SCRUM-3953: load expression experiments afer annotations #1723

abecerra · 2024-11-12T15:30:21Z

No description provided.

markquintontulloch

If you're having problems running integration test locally then pushing the code here will result in them being run by Github actions.

markquintontulloch · 2024-11-12T23:31:46Z

src/main/java/org/alliancegenome/curation_api/jobs/executors/GeneExpressionExecutor.java

@@ -39,21 +46,47 @@ public void execLoad(BulkLoadFileHistory bulkLoadFileHistory) {

 			bulkLoadFileHistory.setCount(geneExpressionIngestFmsDTO.getData().size());


I think you need to set up separate counts for annotations and experiments here. See the GFF Transcript executor for how to do this. Otherwise your total record count will be less than the completed count as you are counting both annotations and experiments as "Records".

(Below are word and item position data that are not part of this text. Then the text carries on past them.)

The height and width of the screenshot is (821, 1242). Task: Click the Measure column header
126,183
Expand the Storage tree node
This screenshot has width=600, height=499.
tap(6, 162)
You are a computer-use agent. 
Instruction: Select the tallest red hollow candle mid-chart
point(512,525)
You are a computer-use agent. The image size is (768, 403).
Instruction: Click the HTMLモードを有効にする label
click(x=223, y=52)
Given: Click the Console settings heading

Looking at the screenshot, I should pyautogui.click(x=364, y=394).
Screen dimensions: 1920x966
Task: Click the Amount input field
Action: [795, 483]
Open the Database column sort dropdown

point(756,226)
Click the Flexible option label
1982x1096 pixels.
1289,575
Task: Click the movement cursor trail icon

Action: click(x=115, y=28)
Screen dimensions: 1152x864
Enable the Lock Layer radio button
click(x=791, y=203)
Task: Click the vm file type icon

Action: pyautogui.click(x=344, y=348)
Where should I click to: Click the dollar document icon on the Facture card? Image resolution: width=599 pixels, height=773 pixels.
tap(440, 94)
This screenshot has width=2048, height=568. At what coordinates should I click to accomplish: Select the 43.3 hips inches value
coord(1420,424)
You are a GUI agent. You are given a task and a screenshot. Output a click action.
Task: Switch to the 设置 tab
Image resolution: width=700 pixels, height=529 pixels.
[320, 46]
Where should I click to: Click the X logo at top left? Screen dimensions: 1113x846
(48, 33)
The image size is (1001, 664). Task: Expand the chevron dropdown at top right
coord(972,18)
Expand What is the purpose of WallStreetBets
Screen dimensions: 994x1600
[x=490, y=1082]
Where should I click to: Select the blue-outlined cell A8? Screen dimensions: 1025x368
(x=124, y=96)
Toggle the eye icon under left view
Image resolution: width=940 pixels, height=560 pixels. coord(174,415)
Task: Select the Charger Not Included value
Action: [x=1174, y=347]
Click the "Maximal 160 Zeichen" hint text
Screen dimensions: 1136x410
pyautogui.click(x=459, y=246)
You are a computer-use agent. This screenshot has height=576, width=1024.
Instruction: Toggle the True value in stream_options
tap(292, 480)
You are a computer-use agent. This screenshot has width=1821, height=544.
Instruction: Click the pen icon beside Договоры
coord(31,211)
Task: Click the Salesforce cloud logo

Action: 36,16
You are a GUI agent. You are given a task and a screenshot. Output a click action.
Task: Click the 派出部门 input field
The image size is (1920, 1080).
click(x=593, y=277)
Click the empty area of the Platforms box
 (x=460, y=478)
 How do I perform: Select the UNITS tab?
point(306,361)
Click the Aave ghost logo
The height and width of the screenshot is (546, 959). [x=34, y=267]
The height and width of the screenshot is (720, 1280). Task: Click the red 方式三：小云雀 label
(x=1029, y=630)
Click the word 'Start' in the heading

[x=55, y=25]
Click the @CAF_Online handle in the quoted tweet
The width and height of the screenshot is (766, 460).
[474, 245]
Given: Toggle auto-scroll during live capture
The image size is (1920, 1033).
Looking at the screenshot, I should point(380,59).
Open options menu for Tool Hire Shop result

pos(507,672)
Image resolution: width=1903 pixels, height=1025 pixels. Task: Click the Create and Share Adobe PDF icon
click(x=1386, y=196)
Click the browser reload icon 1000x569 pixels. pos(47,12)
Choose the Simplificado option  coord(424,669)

Added counts: annotations, experiments

markquintontulloch · 2024-11-12T23:34:13Z

src/main/java/org/alliancegenome/curation_api/model/entities/ExpressionExperiment.java

+@Indexed
+@Data
+@EqualsAndHashCode(onlyExplicitlyIncluded = true, callSuper = false)
+@AGRCurationSchemaVersion(min = "1.7.3", max = LinkMLSchemaConstants.LATEST_RELEASE, dependencies = { SubmittedObject.class }, partial = true)


Pretty sure the LinkML schema for this class has been updated since v1.7.3

markquintontulloch · 2024-11-12T23:35:36Z

src/main/java/org/alliancegenome/curation_api/model/entities/ExpressionExperiment.java

+@JsonSubTypes({ @JsonSubTypes.Type(value = GeneExpressionExperiment.class, name = "GeneExpressionExperiment") })
+@Indexed
+@Data
+@EqualsAndHashCode(onlyExplicitlyIncluded = true, callSuper = false)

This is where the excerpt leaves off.